* **Problem set**
[a] Please reproduce the FlashFlood AI description word for word, between "Because flash floods" and "on ultra-fast inference.", inclusive.
[b] Answer these questions from the FlashFlood AI description.
(i) What four kinds of data does the system use to update street-level flood risk?
(ii) How much time do flash floods often leave people to react?
(iii) When do existing flood warning systems in regions like South Asia tend to issue alerts?

START Text under study

FlashFlood AI is a real time flash flood prediction system that identifies which streets are most likely to flood next while heavy rainfall is still occurring. Unlike traditional flood warning systems that issue broad, slow updates, FloodSprint continuously updates street-level flood risk using live rainfall intensity, elevation, drainage capacity, and soil saturation data.
Because flash floods evolve minute by minute, the system is fundamentally speed dependent. Ultra fast inference enables FlashFlood AI to stay ahead of rapidly changing flood conditions, allowing earlier, more targeted alerts and emergency response in high-risk, densely populated regions such as South Asia.
Video
FlashFlood AI’s Interface
We chose flash flood prediction because it is a real-world problem where speed directly determines whether an AI system is useful or not. Unlike many applications where a few seconds of delay is acceptable, flash floods evolve rapidly and often leave people with only minutes to react. This makes flood prediction a clear example of a use case that fundamentally depends on ultra-fast inference.
We also focused on flash flooding because it disproportionately affects dense, high-risk regions such as South Asia, where millions of people are displaced each year during monsoon seasons. Existing flood warning systems in these regions tend to be broad, slow, and reactive, issuing alerts after flooding has already begun. This gap between prediction speed and real-world conditions makes it an ideal case study for demonstrating why faster inference enables entirely new capabilities.

END Text under study
START Data shown

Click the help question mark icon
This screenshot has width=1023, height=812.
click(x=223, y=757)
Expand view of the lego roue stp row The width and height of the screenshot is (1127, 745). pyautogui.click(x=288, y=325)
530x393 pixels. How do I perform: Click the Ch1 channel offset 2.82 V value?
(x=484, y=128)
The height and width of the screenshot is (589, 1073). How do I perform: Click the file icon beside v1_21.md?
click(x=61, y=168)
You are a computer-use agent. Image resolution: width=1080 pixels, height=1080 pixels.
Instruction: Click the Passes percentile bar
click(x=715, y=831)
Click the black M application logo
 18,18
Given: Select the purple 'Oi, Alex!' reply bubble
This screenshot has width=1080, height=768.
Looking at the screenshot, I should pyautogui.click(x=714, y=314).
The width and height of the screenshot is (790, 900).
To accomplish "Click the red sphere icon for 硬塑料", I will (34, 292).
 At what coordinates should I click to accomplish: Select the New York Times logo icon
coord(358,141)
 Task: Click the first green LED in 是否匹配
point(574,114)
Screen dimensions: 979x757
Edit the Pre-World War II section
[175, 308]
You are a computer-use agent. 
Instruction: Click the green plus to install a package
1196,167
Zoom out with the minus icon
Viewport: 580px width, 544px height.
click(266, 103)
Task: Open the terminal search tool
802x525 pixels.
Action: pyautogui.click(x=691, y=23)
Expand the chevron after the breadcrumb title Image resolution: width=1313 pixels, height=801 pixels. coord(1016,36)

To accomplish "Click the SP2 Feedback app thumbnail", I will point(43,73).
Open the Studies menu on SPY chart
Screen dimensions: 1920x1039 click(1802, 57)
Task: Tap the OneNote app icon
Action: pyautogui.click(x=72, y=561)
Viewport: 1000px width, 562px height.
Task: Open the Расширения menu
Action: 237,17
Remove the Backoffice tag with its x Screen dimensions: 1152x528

END Data shown

* **Solved problems**
[a]
Because flash floods evolve minute by minute, the system is fundamentally speed dependent. Ultra fast inference enables FlashFlood AI to stay ahead of rapidly changing flood conditions, allowing earlier, more targeted alerts and emergency response in high-risk, densely populated regions such as South Asia.
Video
FlashFlood AI’s Interface
We chose flash flood prediction because it is a real-world problem where speed directly determines whether an AI system is useful or not. Unlike many applications where a few seconds of delay is acceptable, flash floods evolve rapidly and often leave people with only minutes to react. This makes flood prediction a clear example of a use case that fundamentally depends on ultra-fast inference.

[b]
(i) Live rainfall intensity, elevation, drainage capacity, and soil saturation data.
(ii) Often only minutes.
(iii) After flooding has already begun.